O interesse do Ministério da Defesa da França pelos seus experimentos tinha também outro motivo. Eles haviam acabado de lançar seu programa de submarinos nucleares e queriam conhecer os efeitos de missões longas sobre a saúde dos marinheiros.
E eles não eram os únicos interessados. A agência espacial americana Nasa também queria entender os efeitos causados pelas missões espaciais de longa duração.
As duas organizações financiaram o segundo projeto pessoal de Siffre. E, em 1972, 10 anos depois da sua primeira estadia na caverna dos Alpes, o cientista voltou a morar debaixo da terra – desta vez, nos Estados Unidos, por um período de tempo muito mais longo.
Seu objetivo era passar seis meses na Caverna da Meia-Noite, perto de Del Río, no Estado americano do Texas.
“Meu interesse era estudar os efeitos do envelhecimento sobre o tempo psicológico”, explicou ele. “Meu plano era fazer um experimento a cada 10 ou 15 anos, para saber se a forma em que o meu cérebro percebe o tempo sofreria alterações.”
Ele também reconheceu que queria esclarecer por que “todas as outras pessoas que haviam ficado debaixo da terra tinham um ciclo de sono/vigília de 48 horas, exceto eu”.

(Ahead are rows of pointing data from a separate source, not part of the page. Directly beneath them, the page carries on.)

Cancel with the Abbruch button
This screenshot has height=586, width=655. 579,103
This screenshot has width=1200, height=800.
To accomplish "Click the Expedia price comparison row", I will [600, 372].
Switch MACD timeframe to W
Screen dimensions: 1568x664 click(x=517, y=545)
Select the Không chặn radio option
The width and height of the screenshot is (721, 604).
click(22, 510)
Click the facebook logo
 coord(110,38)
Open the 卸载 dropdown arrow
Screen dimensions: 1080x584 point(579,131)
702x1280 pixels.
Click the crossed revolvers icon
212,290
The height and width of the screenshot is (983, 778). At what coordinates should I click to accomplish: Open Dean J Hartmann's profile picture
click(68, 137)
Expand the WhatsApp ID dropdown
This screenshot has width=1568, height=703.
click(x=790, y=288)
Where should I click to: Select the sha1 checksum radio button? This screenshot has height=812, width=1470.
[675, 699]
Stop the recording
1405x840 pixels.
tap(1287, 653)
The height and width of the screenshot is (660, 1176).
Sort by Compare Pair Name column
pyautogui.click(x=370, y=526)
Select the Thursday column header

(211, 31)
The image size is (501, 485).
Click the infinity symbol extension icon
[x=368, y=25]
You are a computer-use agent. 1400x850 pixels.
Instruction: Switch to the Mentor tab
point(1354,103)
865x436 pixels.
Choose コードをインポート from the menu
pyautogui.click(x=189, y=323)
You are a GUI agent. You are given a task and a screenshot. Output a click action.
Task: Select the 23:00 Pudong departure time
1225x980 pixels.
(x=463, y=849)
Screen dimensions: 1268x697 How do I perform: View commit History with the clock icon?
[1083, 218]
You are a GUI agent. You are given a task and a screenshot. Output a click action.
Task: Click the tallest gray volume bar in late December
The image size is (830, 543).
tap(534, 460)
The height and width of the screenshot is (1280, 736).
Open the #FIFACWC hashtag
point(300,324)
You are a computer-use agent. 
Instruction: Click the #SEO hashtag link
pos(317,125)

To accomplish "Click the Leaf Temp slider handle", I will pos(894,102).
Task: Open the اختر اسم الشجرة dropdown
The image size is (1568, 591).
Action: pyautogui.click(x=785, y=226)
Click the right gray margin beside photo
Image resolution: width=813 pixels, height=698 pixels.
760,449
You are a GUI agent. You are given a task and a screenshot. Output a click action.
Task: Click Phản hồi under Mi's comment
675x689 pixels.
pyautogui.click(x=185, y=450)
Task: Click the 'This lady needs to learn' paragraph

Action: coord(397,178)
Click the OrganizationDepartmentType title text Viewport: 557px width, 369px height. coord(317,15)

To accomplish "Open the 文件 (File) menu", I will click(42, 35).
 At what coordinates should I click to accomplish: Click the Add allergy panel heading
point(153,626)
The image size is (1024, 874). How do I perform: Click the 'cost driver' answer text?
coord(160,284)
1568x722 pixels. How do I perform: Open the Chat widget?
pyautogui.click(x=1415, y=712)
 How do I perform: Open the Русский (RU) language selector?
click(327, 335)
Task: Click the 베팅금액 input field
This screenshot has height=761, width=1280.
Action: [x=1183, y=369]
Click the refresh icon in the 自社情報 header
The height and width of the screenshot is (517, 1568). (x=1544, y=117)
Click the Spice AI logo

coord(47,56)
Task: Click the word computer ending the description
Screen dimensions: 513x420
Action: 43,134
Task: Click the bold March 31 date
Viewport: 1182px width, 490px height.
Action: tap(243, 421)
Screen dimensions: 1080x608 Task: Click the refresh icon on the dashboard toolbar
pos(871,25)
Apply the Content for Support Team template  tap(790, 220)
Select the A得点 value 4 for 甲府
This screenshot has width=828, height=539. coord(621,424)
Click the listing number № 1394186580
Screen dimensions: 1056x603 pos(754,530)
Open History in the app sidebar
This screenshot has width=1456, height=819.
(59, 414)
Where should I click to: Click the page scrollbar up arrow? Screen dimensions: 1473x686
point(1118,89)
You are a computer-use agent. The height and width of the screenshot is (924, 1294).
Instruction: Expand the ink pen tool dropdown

Este experimento acabou durando 205 dias (cerca de sete meses). E o cientista também entrou no ciclo de 48 horas, mas não de forma regular.
“Eu tinha 36 horas de vigília contínua, seguidas de 12 horas de sono”, contou ele. “Eu não conseguia sentir a diferença entre esses dias longos e os que duravam apenas 24 horas.”
“Às vezes, eu dormia duas ou 18 horas e não conseguia distinguir a diferença”, relembra ele. “Acredito que esta seja uma experiência que todos nós podemos vivenciar.”
“É o problema do tempo psicológico. É o problema dos seres humanos. O que é o tempo? Não sabemos.”